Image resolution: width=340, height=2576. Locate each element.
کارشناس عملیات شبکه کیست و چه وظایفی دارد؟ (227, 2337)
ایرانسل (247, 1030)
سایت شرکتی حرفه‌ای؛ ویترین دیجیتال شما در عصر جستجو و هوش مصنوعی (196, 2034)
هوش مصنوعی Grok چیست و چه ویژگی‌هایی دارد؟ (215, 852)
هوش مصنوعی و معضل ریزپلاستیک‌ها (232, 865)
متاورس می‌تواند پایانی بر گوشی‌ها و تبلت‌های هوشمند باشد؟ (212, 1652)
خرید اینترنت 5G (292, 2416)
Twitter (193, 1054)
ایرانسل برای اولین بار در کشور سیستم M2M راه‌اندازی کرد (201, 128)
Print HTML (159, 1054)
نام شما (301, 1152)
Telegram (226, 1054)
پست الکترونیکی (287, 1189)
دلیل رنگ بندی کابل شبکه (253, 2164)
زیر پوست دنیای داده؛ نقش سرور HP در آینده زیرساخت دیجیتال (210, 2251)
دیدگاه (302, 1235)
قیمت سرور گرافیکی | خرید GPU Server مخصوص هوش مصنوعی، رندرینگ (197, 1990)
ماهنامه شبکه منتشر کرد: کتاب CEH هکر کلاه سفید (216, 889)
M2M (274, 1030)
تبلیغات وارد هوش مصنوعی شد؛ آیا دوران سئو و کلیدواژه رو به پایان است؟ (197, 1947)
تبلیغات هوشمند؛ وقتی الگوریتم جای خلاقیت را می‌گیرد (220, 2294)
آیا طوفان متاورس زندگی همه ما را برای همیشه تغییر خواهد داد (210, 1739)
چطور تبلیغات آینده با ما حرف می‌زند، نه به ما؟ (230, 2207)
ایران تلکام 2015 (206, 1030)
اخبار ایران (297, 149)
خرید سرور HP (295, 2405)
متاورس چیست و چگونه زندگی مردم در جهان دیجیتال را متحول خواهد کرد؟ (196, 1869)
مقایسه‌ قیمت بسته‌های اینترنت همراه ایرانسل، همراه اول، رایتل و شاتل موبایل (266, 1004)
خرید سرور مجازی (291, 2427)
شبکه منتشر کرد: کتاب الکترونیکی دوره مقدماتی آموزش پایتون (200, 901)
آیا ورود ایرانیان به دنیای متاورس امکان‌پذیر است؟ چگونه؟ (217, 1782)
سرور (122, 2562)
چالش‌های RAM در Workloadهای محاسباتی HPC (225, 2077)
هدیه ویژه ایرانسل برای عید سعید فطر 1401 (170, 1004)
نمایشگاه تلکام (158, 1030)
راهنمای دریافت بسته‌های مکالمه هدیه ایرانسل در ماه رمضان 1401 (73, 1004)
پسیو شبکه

· · · · ·

Your objective: A complete and exact reproduction of the data is needed.

Solution to this exercise:
Image resolution: width=340, height=2576. Locate each element.
کارشناس عملیات شبکه کیست و چه وظایفی دارد؟ (227, 2337)
ایرانسل (247, 1030)
سایت شرکتی حرفه‌ای؛ ویترین دیجیتال شما در عصر جستجو و هوش مصنوعی (196, 2034)
هوش مصنوعی Grok چیست و چه ویژگی‌هایی دارد؟ (215, 852)
هوش مصنوعی و معضل ریزپلاستیک‌ها (232, 865)
متاورس می‌تواند پایانی بر گوشی‌ها و تبلت‌های هوشمند باشد؟ (212, 1652)
خرید اینترنت 5G (292, 2416)
Twitter (193, 1054)
ایرانسل برای اولین بار در کشور سیستم M2M راه‌اندازی کرد (201, 128)
Print HTML (159, 1054)
نام شما (301, 1152)
Telegram (226, 1054)
پست الکترونیکی (287, 1189)
دلیل رنگ بندی کابل شبکه (253, 2164)
زیر پوست دنیای داده؛ نقش سرور HP در آینده زیرساخت دیجیتال (210, 2251)
دیدگاه (302, 1235)
قیمت سرور گرافیکی | خرید GPU Server مخصوص هوش مصنوعی، رندرینگ (197, 1990)
ماهنامه شبکه منتشر کرد: کتاب CEH هکر کلاه سفید (216, 889)
M2M (274, 1030)
تبلیغات وارد هوش مصنوعی شد؛ آیا دوران سئو و کلیدواژه رو به پایان است؟ (197, 1947)
تبلیغات هوشمند؛ وقتی الگوریتم جای خلاقیت را می‌گیرد (220, 2294)
آیا طوفان متاورس زندگی همه ما را برای همیشه تغییر خواهد داد (210, 1739)
چطور تبلیغات آینده با ما حرف می‌زند، نه به ما؟ (230, 2207)
ایران تلکام 2015 (206, 1030)
اخبار ایران (297, 149)
خرید سرور HP (295, 2405)
متاورس چیست و چگونه زندگی مردم در جهان دیجیتال را متحول خواهد کرد؟ (196, 1869)
مقایسه‌ قیمت بسته‌های اینترنت همراه ایرانسل، همراه اول، رایتل و شاتل موبایل (266, 1004)
خرید سرور مجازی (291, 2427)
شبکه منتشر کرد: کتاب الکترونیکی دوره مقدماتی آموزش پایتون (200, 901)
آیا ورود ایرانیان به دنیای متاورس امکان‌پذیر است؟ چگونه؟ (217, 1782)
سرور (122, 2562)
چالش‌های RAM در Workloadهای محاسباتی HPC (225, 2077)
هدیه ویژه ایرانسل برای عید سعید فطر 1401 (170, 1004)
نمایشگاه تلکام (158, 1030)
راهنمای دریافت بسته‌های مکالمه هدیه ایرانسل در ماه رمضان 1401 (73, 1004)
پسیو شبکه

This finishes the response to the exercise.